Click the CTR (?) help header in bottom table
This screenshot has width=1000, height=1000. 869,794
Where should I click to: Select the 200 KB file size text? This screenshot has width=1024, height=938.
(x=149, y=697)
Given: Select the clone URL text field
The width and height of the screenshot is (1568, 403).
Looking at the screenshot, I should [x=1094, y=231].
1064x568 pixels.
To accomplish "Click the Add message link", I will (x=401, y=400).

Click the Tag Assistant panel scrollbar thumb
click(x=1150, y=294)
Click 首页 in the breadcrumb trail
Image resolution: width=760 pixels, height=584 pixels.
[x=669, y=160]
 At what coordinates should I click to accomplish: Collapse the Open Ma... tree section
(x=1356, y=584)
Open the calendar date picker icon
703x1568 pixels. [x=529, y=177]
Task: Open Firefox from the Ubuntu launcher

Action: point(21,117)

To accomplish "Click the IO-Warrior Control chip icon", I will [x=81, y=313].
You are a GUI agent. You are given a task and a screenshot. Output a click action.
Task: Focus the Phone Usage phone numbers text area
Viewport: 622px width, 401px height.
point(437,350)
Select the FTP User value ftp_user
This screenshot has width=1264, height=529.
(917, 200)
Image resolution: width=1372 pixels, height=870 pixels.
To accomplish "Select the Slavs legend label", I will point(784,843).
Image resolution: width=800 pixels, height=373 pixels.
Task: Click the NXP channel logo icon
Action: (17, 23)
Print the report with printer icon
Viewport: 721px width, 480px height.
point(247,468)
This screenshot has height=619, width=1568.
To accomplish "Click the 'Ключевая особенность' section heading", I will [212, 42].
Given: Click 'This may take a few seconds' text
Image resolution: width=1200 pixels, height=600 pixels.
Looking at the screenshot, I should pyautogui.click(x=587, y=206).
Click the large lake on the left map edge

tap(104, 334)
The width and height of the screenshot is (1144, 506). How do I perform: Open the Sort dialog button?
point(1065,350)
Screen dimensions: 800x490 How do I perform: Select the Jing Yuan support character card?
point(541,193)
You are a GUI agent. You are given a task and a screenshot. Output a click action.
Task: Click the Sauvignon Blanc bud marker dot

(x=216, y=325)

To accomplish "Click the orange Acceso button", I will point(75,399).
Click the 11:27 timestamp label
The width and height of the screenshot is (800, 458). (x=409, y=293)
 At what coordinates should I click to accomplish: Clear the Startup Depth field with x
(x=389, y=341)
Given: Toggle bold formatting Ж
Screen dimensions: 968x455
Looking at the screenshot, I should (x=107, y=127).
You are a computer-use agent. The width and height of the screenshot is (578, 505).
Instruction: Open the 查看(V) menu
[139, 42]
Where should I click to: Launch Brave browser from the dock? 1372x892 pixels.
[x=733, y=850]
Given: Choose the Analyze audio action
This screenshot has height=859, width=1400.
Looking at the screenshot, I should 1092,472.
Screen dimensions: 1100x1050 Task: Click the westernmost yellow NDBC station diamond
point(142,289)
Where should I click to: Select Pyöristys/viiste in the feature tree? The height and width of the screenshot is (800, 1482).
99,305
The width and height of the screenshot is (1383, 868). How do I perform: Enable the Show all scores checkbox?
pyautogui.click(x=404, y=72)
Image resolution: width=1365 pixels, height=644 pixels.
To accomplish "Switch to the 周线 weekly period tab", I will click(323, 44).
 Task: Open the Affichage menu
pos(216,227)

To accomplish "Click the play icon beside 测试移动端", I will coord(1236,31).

Problem requirements. Reproduce the entries exactly, but only from their first line to the line holding "Given: Select the clone URL text field", with that last line kept.

Answer section.
Click the CTR (?) help header in bottom table
This screenshot has width=1000, height=1000. 869,794
Where should I click to: Select the 200 KB file size text? This screenshot has width=1024, height=938.
(x=149, y=697)
Given: Select the clone URL text field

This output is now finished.